(Dataset entries)
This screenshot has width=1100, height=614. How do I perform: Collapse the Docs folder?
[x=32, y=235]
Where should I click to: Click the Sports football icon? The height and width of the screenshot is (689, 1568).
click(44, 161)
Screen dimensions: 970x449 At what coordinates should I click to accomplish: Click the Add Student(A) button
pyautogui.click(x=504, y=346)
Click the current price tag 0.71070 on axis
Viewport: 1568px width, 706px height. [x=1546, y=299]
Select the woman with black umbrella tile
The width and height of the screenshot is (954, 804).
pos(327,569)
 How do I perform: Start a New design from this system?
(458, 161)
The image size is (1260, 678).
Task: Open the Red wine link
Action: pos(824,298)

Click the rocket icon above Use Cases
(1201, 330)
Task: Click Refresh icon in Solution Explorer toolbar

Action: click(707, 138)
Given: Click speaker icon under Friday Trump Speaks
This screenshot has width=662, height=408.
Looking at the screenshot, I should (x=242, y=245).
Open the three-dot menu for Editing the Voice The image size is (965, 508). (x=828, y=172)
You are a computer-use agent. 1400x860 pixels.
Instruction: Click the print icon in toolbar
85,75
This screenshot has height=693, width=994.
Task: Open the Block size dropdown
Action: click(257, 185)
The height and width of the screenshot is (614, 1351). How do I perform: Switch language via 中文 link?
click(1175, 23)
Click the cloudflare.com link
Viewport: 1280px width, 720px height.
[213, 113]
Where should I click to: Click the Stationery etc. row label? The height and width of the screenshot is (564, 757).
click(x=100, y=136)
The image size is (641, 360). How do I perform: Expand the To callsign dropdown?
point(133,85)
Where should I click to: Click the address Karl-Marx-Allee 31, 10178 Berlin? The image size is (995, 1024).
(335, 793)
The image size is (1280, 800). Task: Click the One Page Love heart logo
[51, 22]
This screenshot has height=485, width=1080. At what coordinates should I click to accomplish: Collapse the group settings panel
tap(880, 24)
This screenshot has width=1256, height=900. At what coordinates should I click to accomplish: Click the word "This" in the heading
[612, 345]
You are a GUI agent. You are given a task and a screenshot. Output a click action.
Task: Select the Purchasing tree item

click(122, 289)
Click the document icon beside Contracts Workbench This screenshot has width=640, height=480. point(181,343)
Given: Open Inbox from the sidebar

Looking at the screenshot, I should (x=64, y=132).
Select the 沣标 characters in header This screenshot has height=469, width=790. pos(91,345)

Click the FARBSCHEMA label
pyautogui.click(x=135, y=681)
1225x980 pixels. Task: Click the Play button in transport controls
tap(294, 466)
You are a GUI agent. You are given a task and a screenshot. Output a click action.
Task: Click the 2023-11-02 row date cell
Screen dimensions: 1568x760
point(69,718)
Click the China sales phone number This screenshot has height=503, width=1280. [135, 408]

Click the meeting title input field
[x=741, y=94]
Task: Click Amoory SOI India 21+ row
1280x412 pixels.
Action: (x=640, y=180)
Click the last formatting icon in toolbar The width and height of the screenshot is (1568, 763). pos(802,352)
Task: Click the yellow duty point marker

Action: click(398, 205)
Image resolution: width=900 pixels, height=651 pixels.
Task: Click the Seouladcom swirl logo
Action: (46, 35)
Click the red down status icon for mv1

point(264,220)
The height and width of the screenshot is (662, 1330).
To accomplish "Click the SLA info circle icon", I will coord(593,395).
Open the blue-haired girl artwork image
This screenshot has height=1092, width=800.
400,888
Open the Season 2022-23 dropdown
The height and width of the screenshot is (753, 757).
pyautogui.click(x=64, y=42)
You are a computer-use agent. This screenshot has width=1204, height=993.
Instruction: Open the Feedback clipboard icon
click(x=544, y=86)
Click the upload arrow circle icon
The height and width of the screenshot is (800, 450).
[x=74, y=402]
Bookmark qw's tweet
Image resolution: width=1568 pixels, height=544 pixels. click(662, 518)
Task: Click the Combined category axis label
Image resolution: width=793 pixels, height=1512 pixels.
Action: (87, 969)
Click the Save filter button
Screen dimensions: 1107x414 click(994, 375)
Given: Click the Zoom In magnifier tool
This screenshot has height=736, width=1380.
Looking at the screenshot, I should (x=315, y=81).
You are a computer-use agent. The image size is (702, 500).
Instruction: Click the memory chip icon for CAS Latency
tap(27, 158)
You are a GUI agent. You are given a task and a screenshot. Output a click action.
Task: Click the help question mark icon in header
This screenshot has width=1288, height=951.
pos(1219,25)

EXERCISE REQUIREMENTS ▸ In the records above, some lines hold the word "computer"; copy each such line.

OUTPUT FOR THIS EXERCISE ▸
You are a computer-use agent. 1400x860 pixels.
You are a computer-use agent. This screenshot has width=1204, height=993.
You are a computer-use agent. The image size is (702, 500).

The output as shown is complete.